I still miss Takoda (and Catori and Vegas) every single day.
A few things I learned from this journey:
- Value every day and moment with your dogs. You never know how short life is. But at the same time, try not to think “Oh my god, my dog is 10 already!” (something I’ve been guilty of lately) or “Oh my god, my dog has cancer and might die soon.” Because the end is going to happen. Either to you or to them. And it’s the hardest thing to do, but why shorten that time by excessively worrying?This meme has brought me so much comfort:
- While bone cancer and the need to amputate your one of your dog’s limbs seems like the absolute worst thing that could happen, it’s not. Most likely it will be harder on you than your dog. With your help, your dog can still thrive and live a great life. Takoda lived for just over 6 more months here is a possibility of your dog living for years. For us it was definitely worth the journey.

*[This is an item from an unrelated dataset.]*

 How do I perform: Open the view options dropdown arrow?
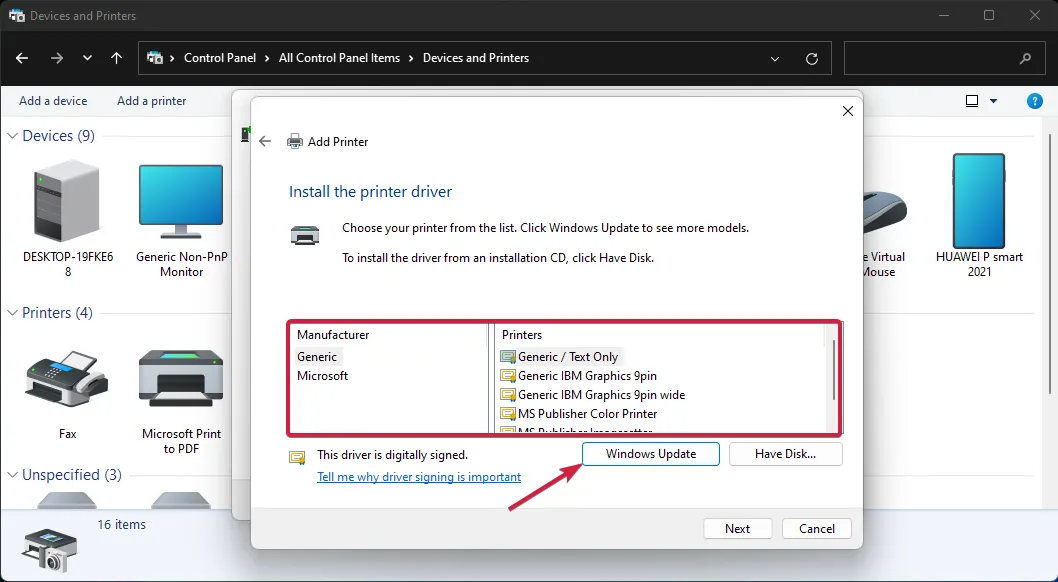(x=993, y=101)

- All cancer situations are different. I lost 2 more dogs to cancer. Catori, just 10 months after Takoda and Vegas the following year. Vegas’s cancer was Hemangiosarcoma (a form of malignant cancer that arises from the cells that line blood vessels of various tissues of the body.) His cancer also started with limping and we found a tiny bump on his leg that was removed and found to be malignant. His pain quickly exceeded what drugs could subdue and we had to let him go a few weeks later. He was a 110 pound German Shepherd Mix and almost 11 years old. Catori, another husky mix and pictured above with Takoda, had struggled with a variety of health issues since puppyhood, due to an autoimmune disorder. He was already being treated for high liver levels when suddenly he became very, very sick one day. The next day we got an ultrasound and found out his liver was covered in tumors. They gave us the option of taking him home with a bag of meds to keep him comfortable. We took him home but it was too late and our time was short. He was only 8. He loved Takoda and even though I tried to give him extra love and fun adventures I felt like losing her really affected him.
- If your are treating your dog’s CCL/ACL tear (knee injury) conservatively prior to or rather than having TPLO/TTA surgery, and while exercising patience, rest and sticking to a strict regime, and giving your dog quality join supplements your dog shows no improvement after a month or two, and/or their pain or non-usage of the leg increases, there’s some chance there is something happening beyond a ligament issue (even if your vet doesn’t think so). This was our experience with Takoda, and I’ve known one other dog with the same scenario and read of others. This became even more clear to me when my Chow/German Shepherd mix Loki actually tore her CCL a year ago, and then the other leg 7 months later. Now at 10 1/2 years old she has fully recovered (without surgery) and runs and plays like a typical middle-aged dog. During her healing she progressed slowly but regularly and now seems to be 95%+ healed. Something to consider.
- The Tripawds community is wonderful and their members are there if you need compassion or support. Even 6 years later!
Now I just need to get that memorial tattoo!